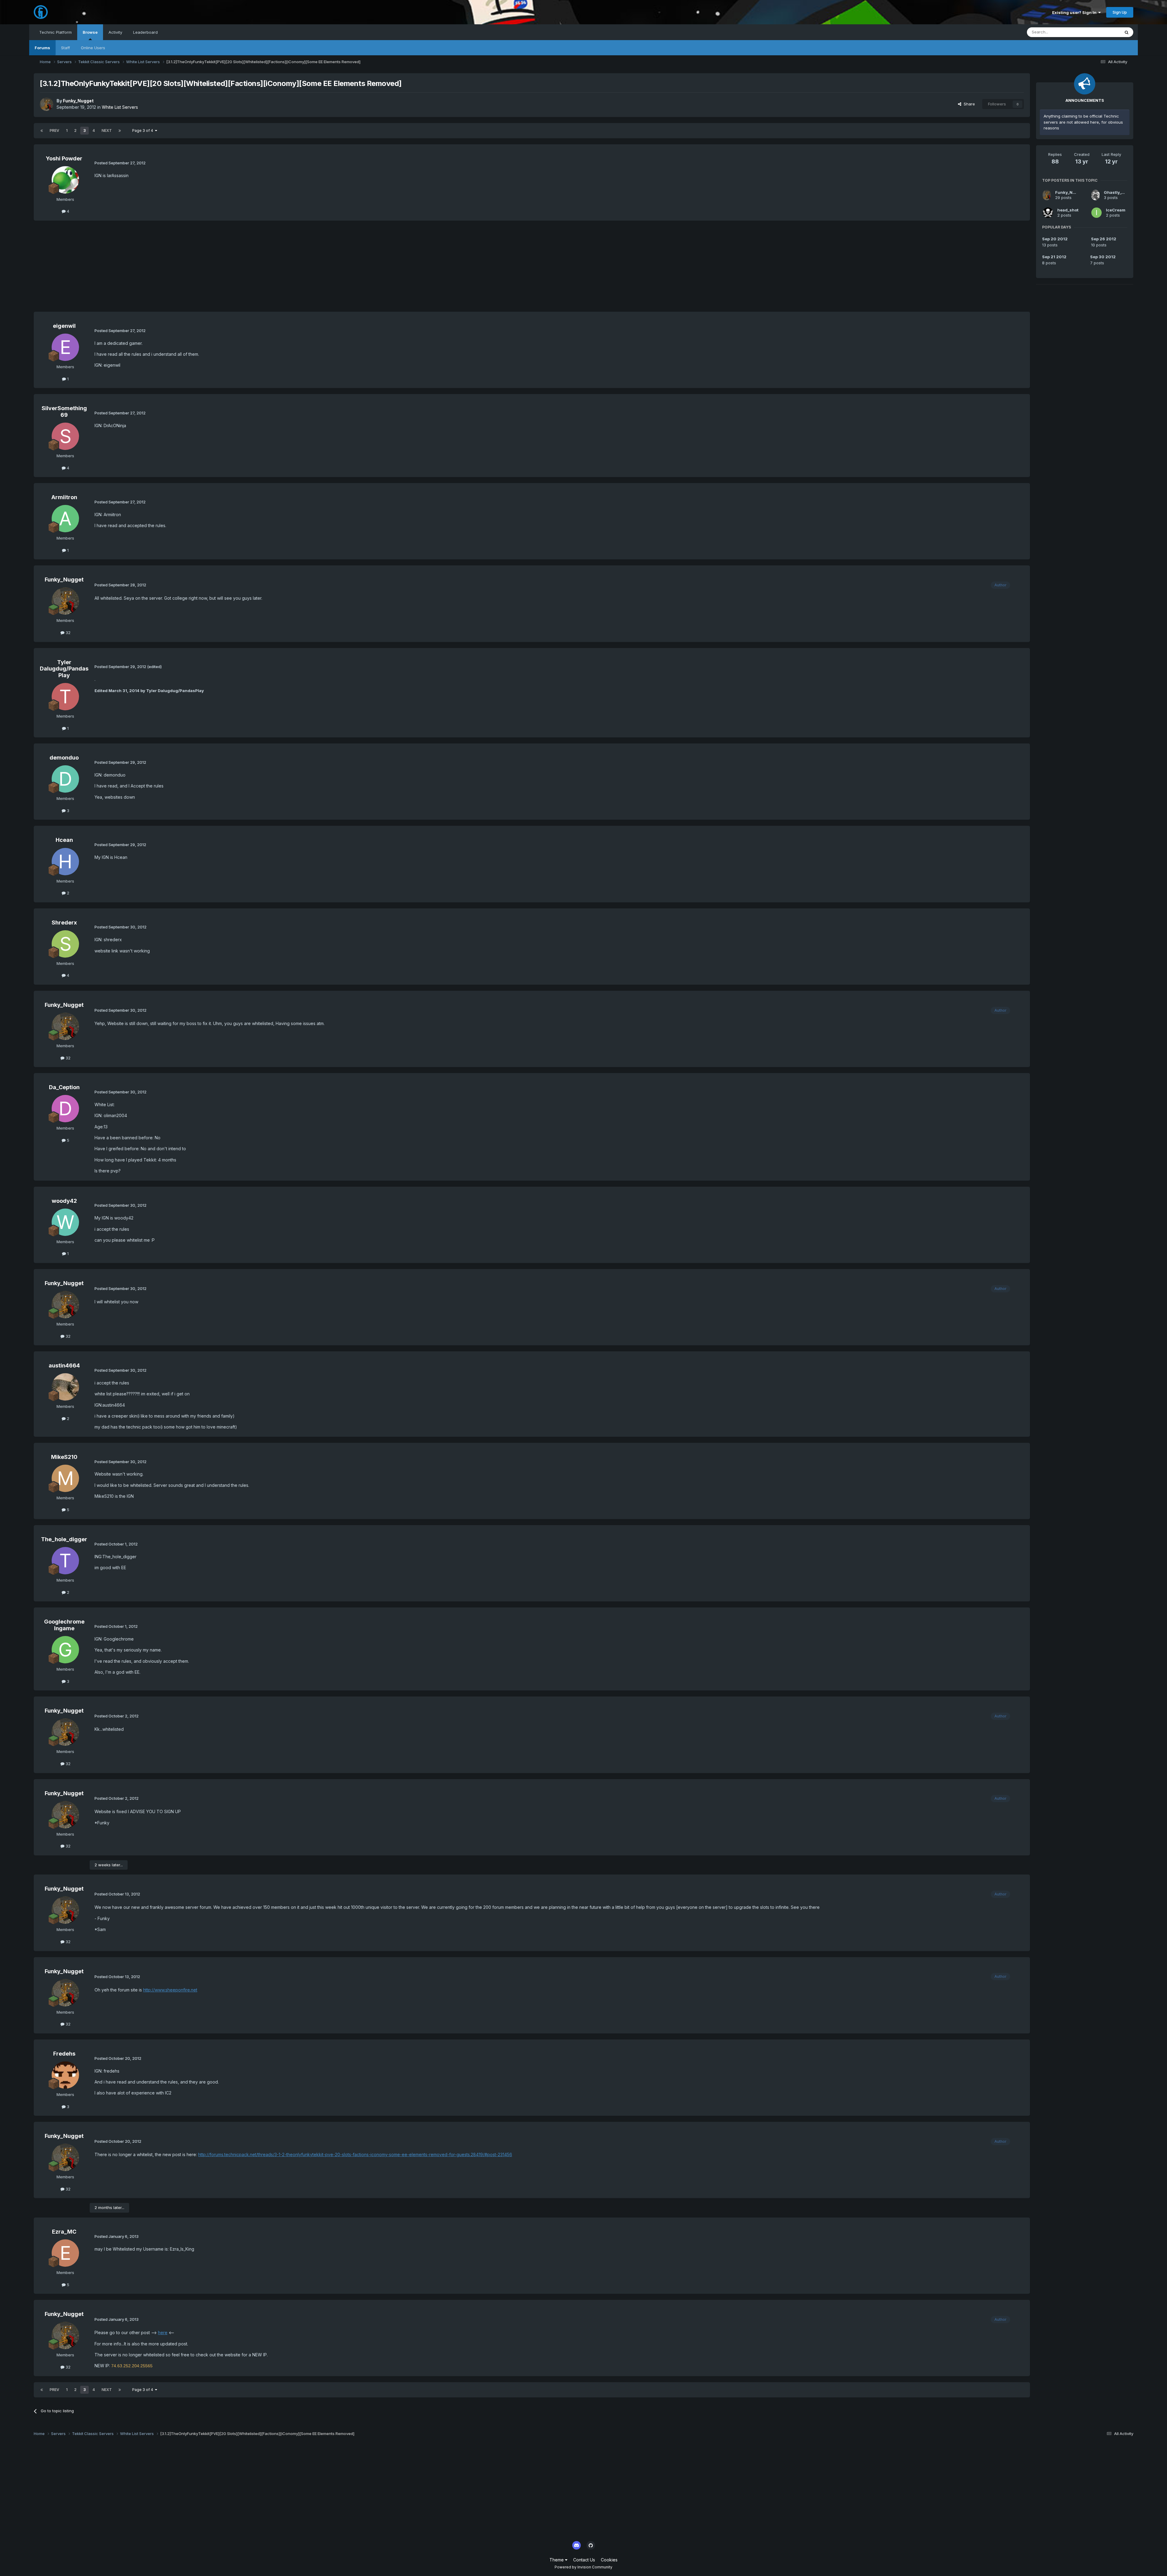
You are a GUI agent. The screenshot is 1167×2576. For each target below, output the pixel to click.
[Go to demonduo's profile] (65, 779)
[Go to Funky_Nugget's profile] (46, 104)
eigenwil (64, 326)
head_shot (1068, 210)
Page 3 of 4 (143, 130)
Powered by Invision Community (583, 2567)
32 (67, 632)
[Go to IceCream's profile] (1096, 213)
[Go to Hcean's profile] (65, 861)
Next (107, 130)
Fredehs (64, 2053)
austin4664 (64, 1365)
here (162, 2332)
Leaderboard (145, 32)
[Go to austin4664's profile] (65, 1387)
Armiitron (64, 497)
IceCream (1115, 210)
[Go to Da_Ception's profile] (65, 1108)
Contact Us (584, 2559)
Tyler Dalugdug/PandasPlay (64, 668)
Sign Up (1120, 12)
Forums (42, 47)
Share (968, 103)
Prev (54, 130)
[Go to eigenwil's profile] (65, 347)
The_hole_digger (64, 1539)
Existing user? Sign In (1075, 12)
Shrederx (64, 922)
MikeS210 (64, 1457)
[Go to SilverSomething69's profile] (65, 436)
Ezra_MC (64, 2231)
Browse (90, 32)
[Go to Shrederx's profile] (65, 944)
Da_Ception (64, 1087)
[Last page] (119, 131)
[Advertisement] (144, 269)
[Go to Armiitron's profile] (65, 518)
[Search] (1126, 32)
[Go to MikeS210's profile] (65, 1478)
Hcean (64, 840)
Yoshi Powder (64, 158)
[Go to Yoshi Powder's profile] (65, 180)
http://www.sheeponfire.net (170, 1989)
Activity (115, 32)
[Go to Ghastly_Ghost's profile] (1095, 195)
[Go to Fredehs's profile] (65, 2075)
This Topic (1102, 32)
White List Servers (120, 107)
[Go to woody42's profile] (65, 1222)
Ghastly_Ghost (1119, 192)
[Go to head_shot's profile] (1048, 213)
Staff (65, 47)
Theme (557, 2559)
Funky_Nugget (78, 100)
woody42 (64, 1201)
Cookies (609, 2559)
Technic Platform (55, 32)
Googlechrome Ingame (64, 1624)
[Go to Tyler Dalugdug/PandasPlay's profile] (65, 696)
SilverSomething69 (64, 411)
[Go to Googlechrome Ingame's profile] (65, 1649)
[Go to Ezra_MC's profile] (65, 2253)
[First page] (41, 131)
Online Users (93, 47)
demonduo (64, 757)
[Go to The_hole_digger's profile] (65, 1560)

* * * * * * *

What to do:
Copy all lines above where "Googlechrome" is present.

Task response:
Googlechrome Ingame (64, 1624)
[Go to Googlechrome Ingame's profile] (65, 1649)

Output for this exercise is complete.